Which leads to the heart of the matter: No parent should have to fight so hard to help their kids get a high-quality education. Far too many parents, especially those from poor and minority backgrounds (and even many from the middle class) can’t access high-quality teaching and curricula for their kids. Contrary to what education traditionalists and the organizations and people that abet them want to proclaim, the problem isn’t choice, but the Zip Code Education policies — from intra-district zoned schooling policies, to restrictions on the existence and expansion of charter schools, vouchers, and other choice — that limit the ability of families to give their children what they deserve.

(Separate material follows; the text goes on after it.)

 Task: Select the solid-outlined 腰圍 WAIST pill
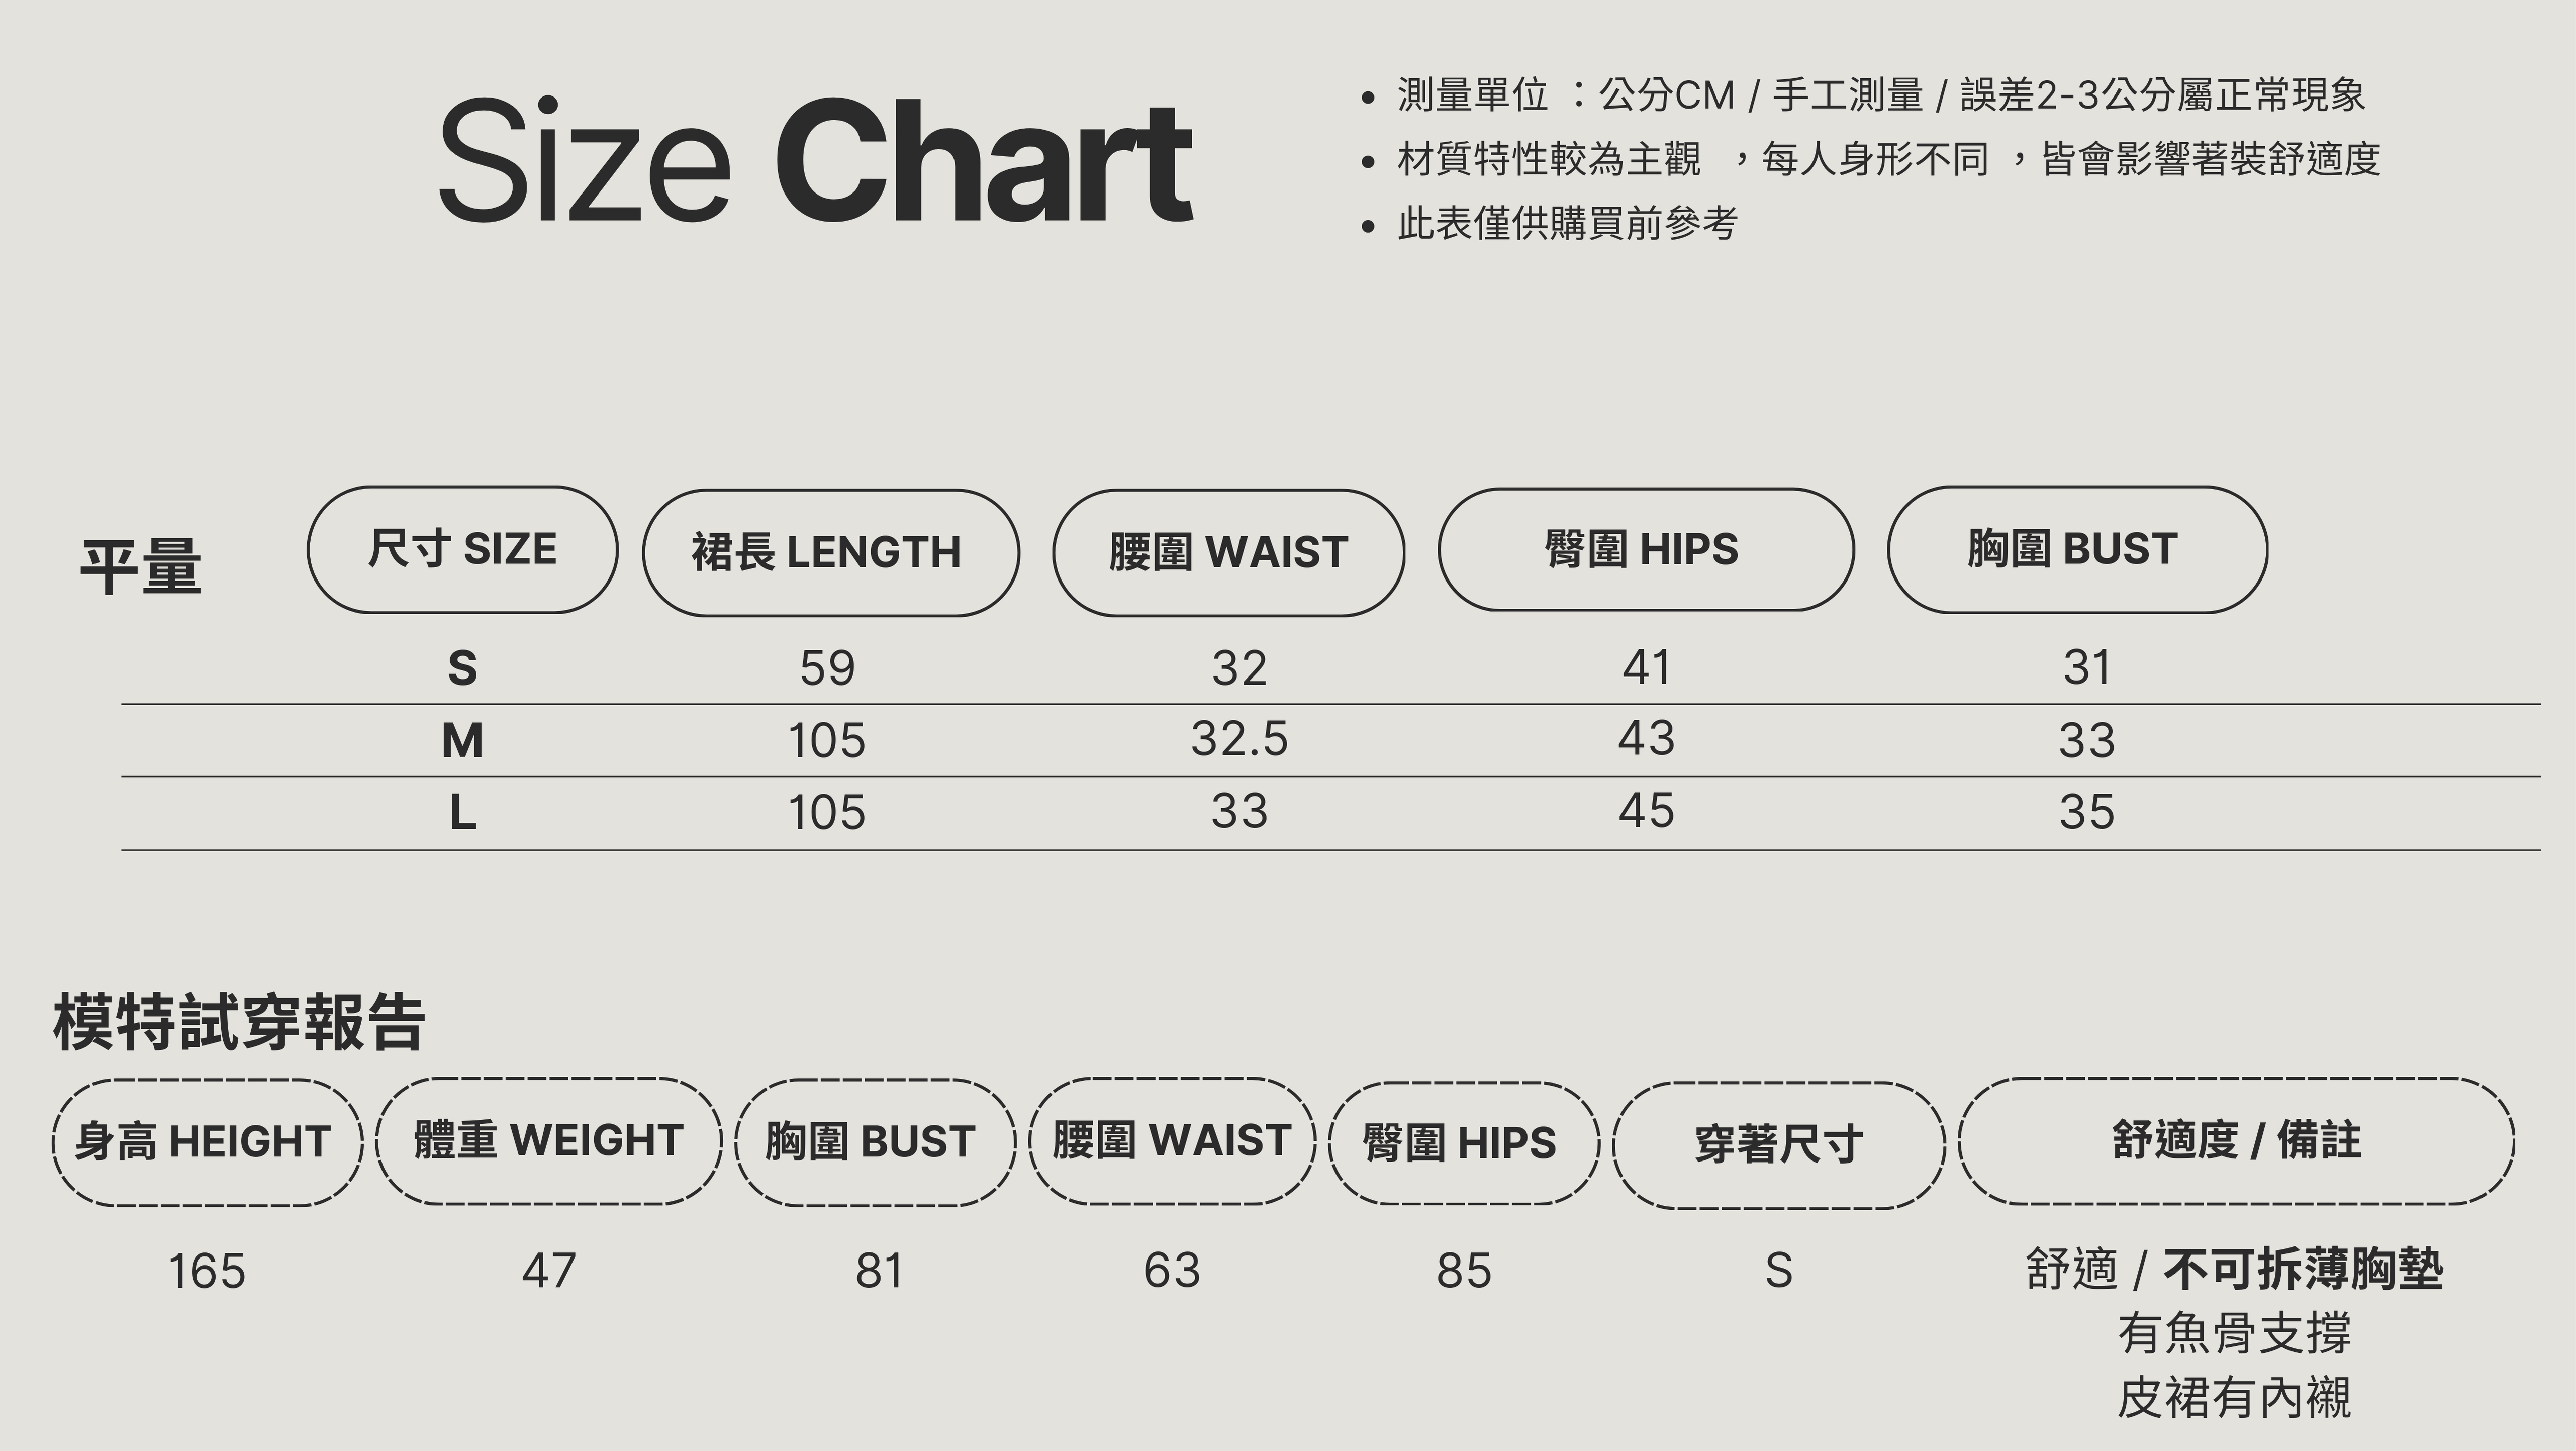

When it is far easier for poor and middle class households to get a wide array of high-quality options in areas of life in which the stakes are low such as dining, than it is for them to provide their child with good-to-great teachers and schools, we are dealing with a moral, intellectual, economic, and existential crisis that damages individuals, families, communities, in fact, this entire nation. Even worse, it is utter hypocrisy. Teachers, school leaders, and other players who defend the status quo in American public education have no right to blame parents for the academic problems facing their kids when the policies they defend effectively keep families from actually taking proactive action for them.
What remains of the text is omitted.